On arrive donc à cette saison. 2019/2020. Franz cherche à nous rencontrer, enfin. On se dit que c'est plutôt bon signe, que s'il voulait arrêter, il aurait juste coupé court. Et cette fameuse réunion a lieu le 30 septembre. Devant Aurélien, qui aura été un de nos interlocuteurs tout au long de l'aventure, Franz donc, et le nouveau CM du club, dont la raison de la présence reste cheloue, si ce n'est que ça m'a fait penser à Montanier allant chercher Courbis à la gare.

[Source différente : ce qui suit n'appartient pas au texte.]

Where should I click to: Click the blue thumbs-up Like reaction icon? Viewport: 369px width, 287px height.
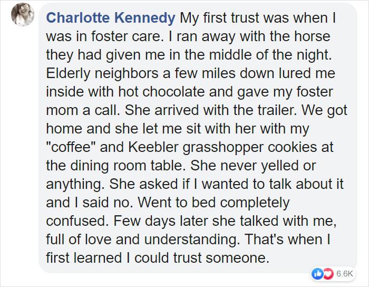click(317, 274)
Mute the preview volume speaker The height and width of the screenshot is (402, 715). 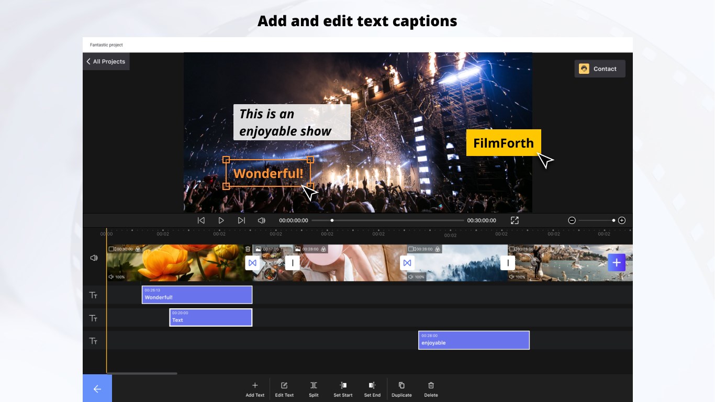click(x=262, y=220)
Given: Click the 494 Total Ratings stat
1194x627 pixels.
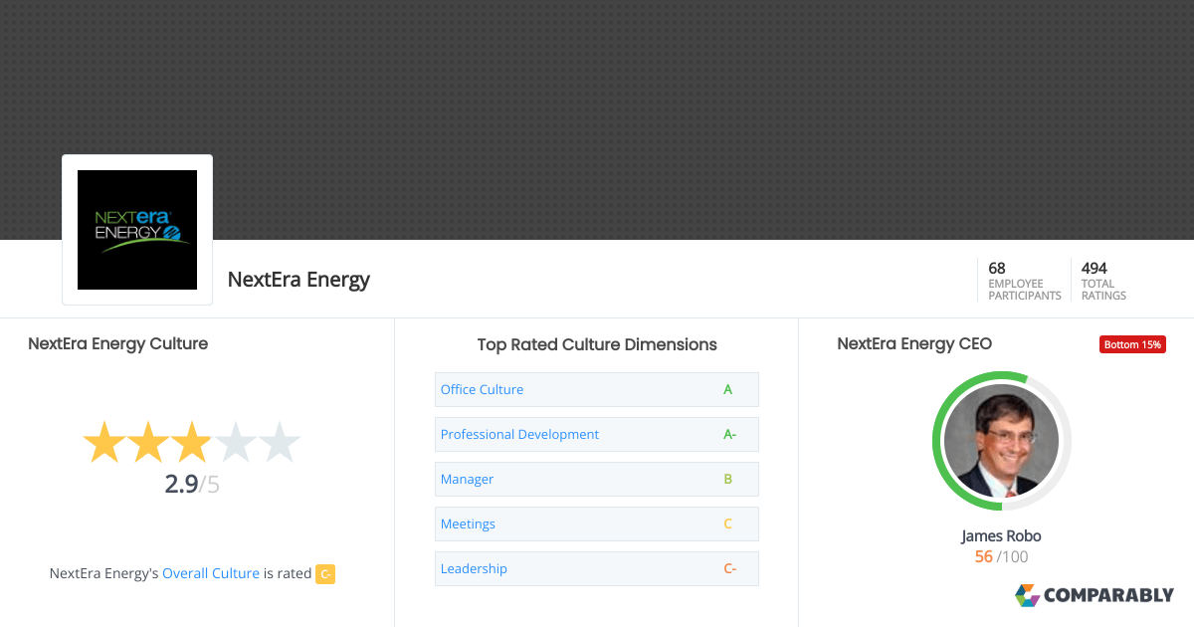Looking at the screenshot, I should pos(1103,281).
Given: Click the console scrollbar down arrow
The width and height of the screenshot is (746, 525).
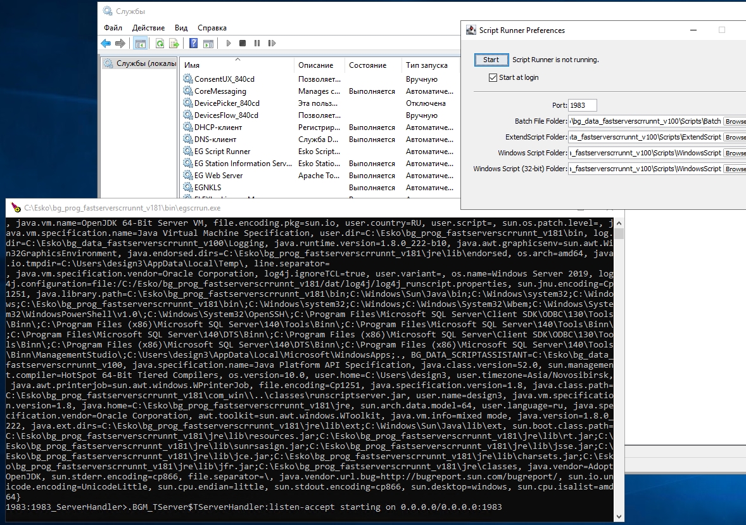Looking at the screenshot, I should point(619,515).
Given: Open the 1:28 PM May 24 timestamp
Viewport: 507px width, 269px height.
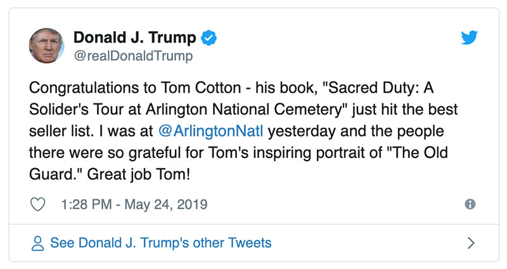Looking at the screenshot, I should click(x=134, y=204).
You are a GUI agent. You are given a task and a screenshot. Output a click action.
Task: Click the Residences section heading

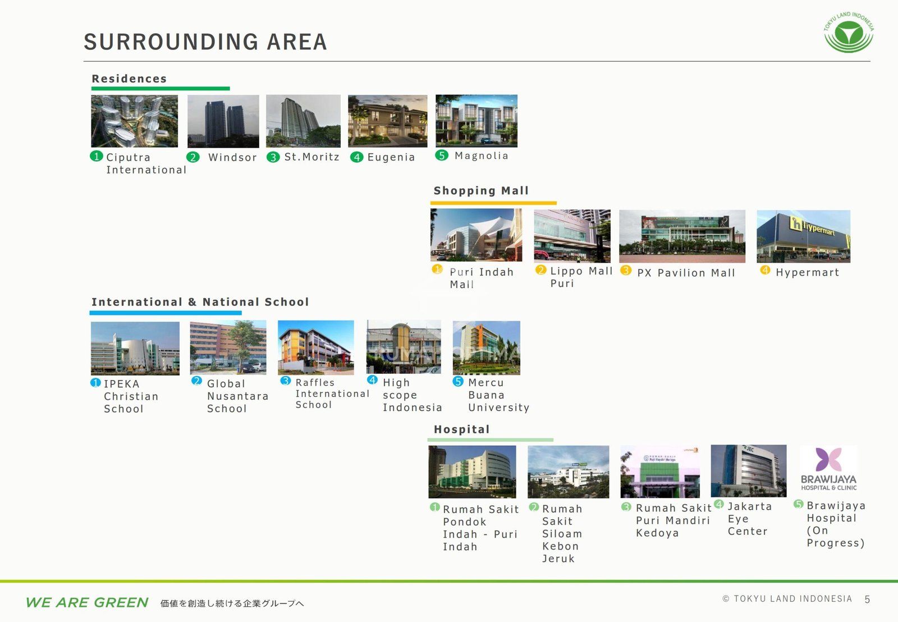point(130,79)
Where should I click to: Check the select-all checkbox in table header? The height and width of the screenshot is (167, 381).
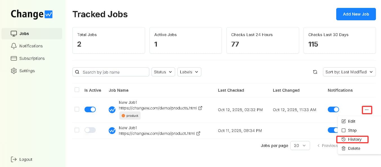point(77,90)
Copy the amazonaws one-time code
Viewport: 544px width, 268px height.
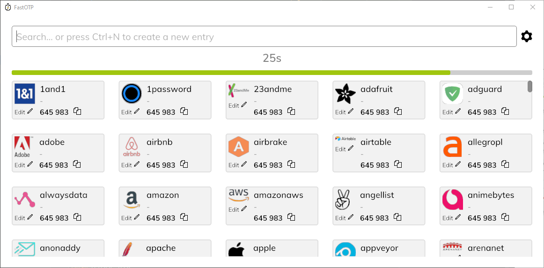point(291,217)
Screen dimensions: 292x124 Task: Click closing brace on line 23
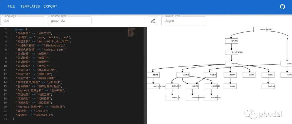click(x=14, y=119)
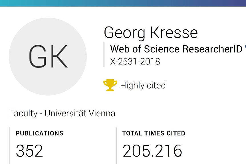The width and height of the screenshot is (246, 164).
Task: Open the Web of Science ResearcherID label
Action: pos(176,49)

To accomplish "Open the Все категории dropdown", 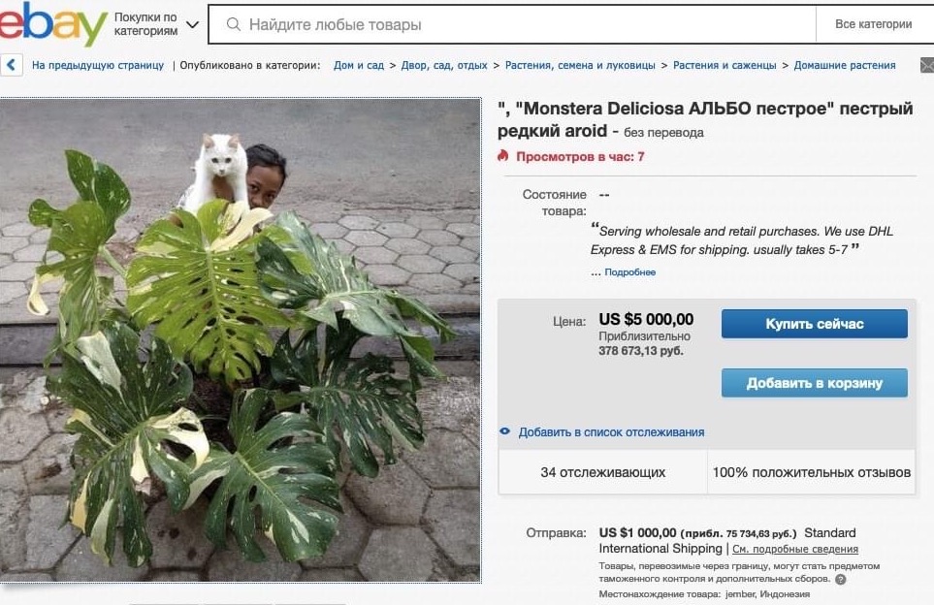I will pos(873,24).
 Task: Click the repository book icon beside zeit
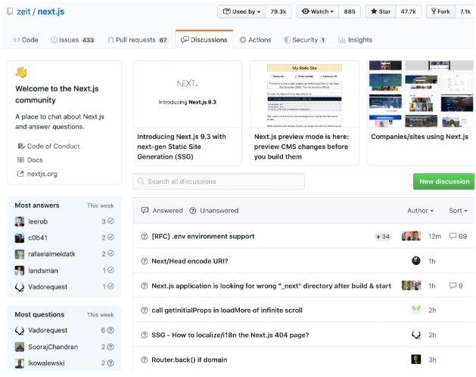7,12
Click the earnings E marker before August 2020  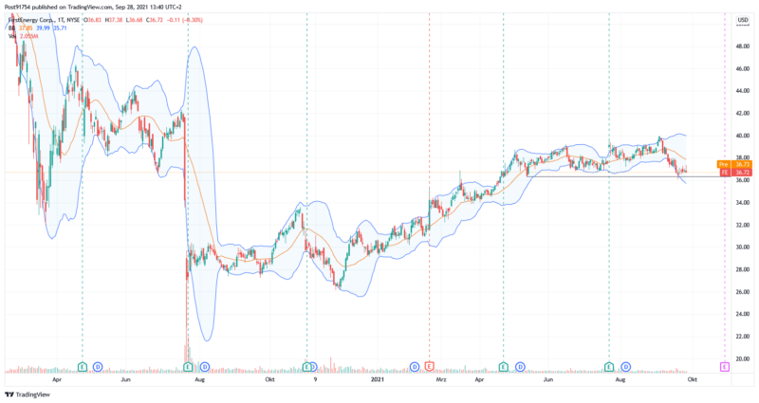pyautogui.click(x=188, y=366)
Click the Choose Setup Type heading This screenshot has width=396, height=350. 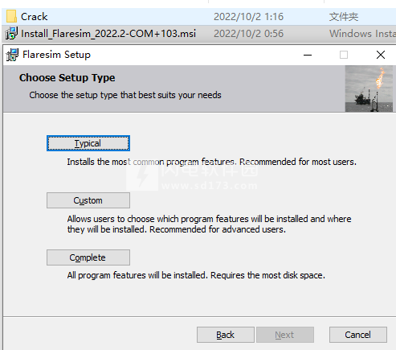(x=67, y=78)
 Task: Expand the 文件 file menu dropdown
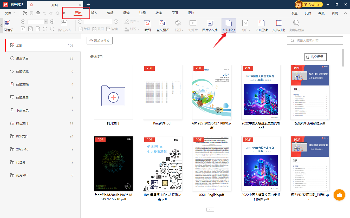(x=10, y=13)
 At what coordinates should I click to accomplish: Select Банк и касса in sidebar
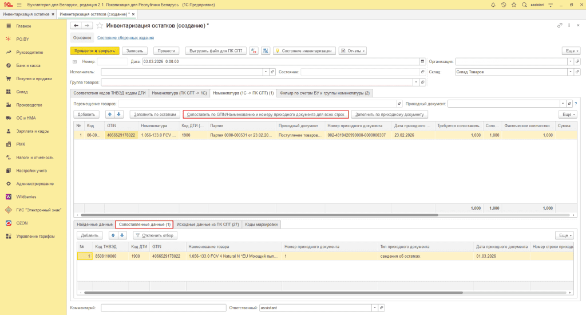(x=29, y=65)
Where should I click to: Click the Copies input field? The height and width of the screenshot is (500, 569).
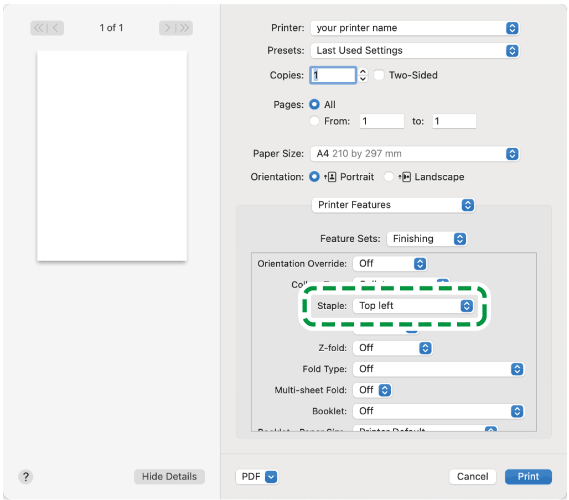click(x=333, y=75)
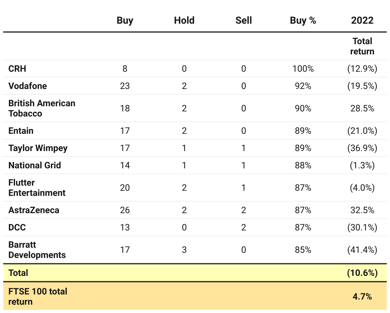Viewport: 390px width, 313px height.
Task: Click the 2022 column header
Action: (362, 20)
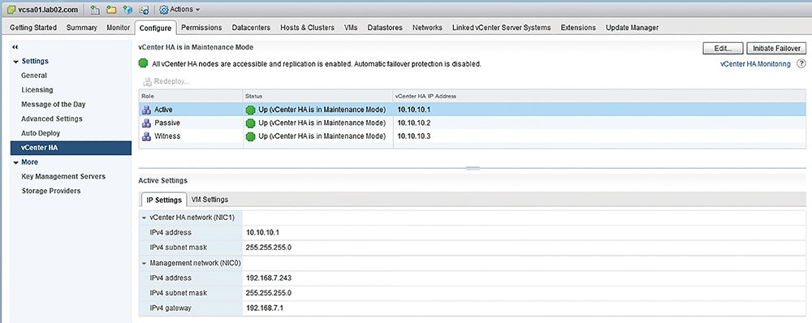Collapse the Settings section in sidebar
The image size is (812, 323).
(x=16, y=62)
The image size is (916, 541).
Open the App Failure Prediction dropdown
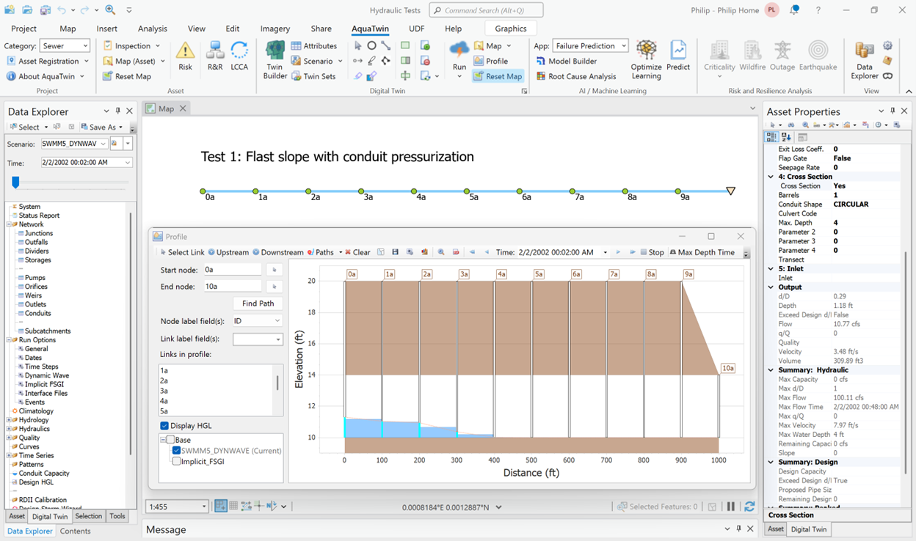[590, 46]
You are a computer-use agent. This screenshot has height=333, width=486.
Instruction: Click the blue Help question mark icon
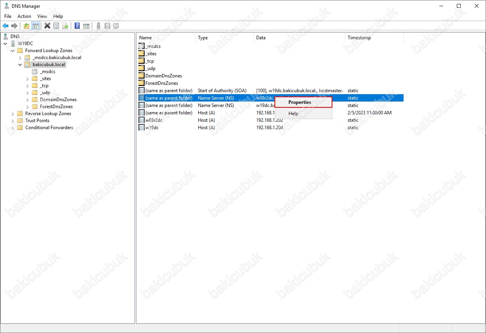[x=77, y=26]
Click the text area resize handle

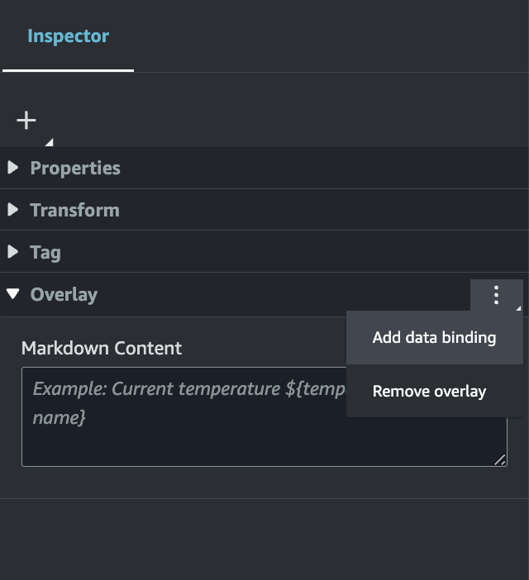[500, 460]
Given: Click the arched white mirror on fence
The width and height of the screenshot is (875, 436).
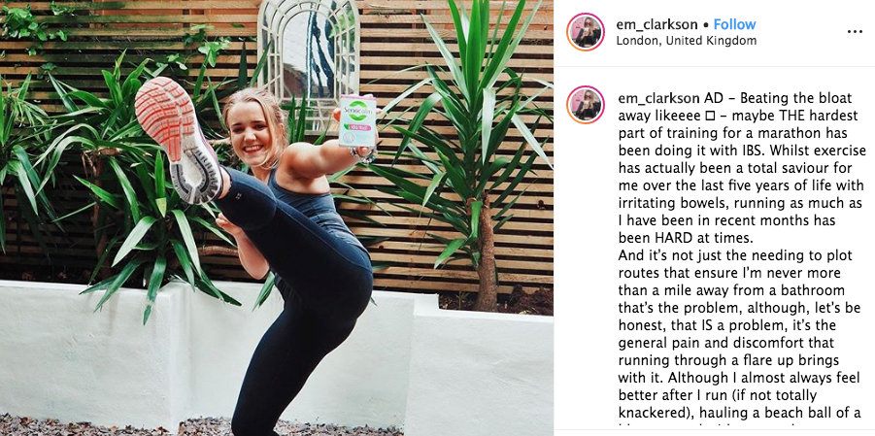Looking at the screenshot, I should (309, 53).
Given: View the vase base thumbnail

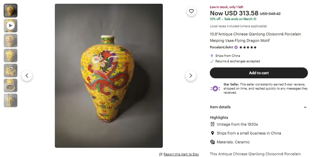Looking at the screenshot, I should coord(11,85).
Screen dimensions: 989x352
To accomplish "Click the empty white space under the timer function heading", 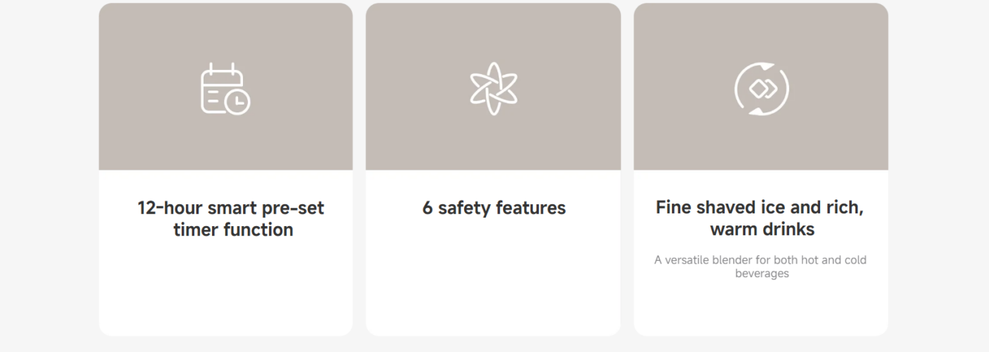I will tap(226, 290).
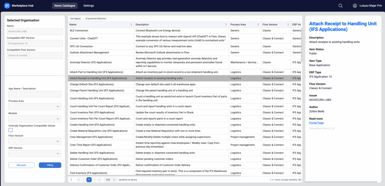385x186 pixels.
Task: Click pagination three-dot menu icon
Action: tap(71, 180)
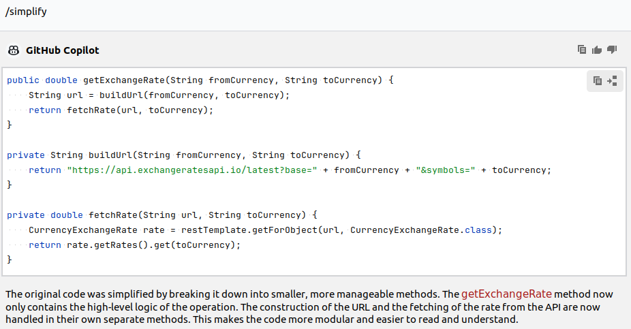The width and height of the screenshot is (631, 329).
Task: Click the thumbs down feedback icon
Action: [x=612, y=50]
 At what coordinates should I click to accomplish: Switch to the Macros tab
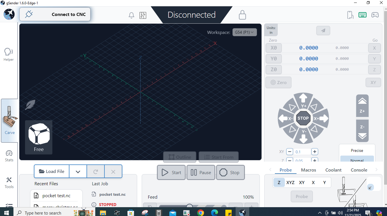click(308, 170)
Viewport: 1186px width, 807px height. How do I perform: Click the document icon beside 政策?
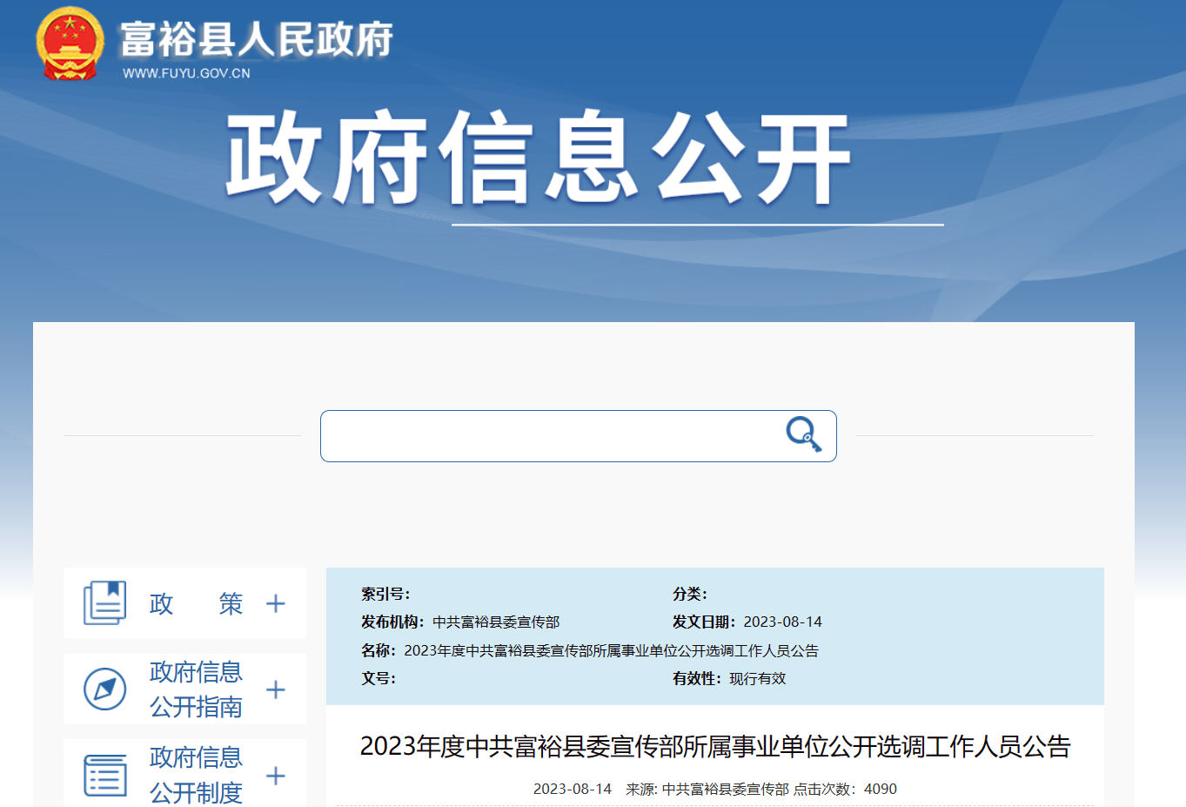(105, 602)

D'un ton fermé, et sans aucun respect pour les litres de sueurs qui ont coulé lors de ces quatre années où nous étions livrés à nous-mêmes, Franz nous annonce que "ça marche pas, l'avenir c'est Instagram de toute façon, au pire venez pour cinq matches genre Amiens ou Metz, mais on peut pas faire plus". Ok, gros. Bah non, t'as tout faux. On ne veut pas de la pitié, on a cherché à faire du mieux qu'on pouvait pendant des années pour respecter et améliorer votre idée de départ, et tout ça sans recevoir aucune aide de votre part. Alors si tu veux plus de nous, n'essaie pas d'être hypocrite, c'est fini, et chacun fait sa vie. De toute façon, on t'oubliera, puisqu'on ne retiendra que le bon.

 

Parce qu'il y en a eu, du bon. Malgré tout, on a sympathisé avec des dizaines de personnes avec qui on ne parlait que vite fait, virtuellement. On s'est fait des potes, on s'est beaucoup marrés, on s'est revus dans le kop, aussi dans d'autres contextes, on s'est fait des bêtes de soirées, de beaux déplacements... bref, l'aventure humaine a été top. Et je ne retiendrai que ça. Je tiens vraiment à remercier tous ceux qui ont contribué à la Social Room, que ce soit en tant que membres, en tant que rédacteurs, en tant qu'invités, et en tant que followers sur les réseaux. Parce que s'il n'y avait pas eu tous ces gens, on aurait coupé court direct. Merci également aux personnes au stade qui se reconnaîtront, qui ont soutenu corps et âme la Social Room notamment après le changement de direction. Vous êtes beaux. <3

 

Ballon.

 

Ah. Je ne sais pas encore ce que je fais du site. Si certains cherchent une plateforme pour s'exprimer, venez m'en parler, il est à vous.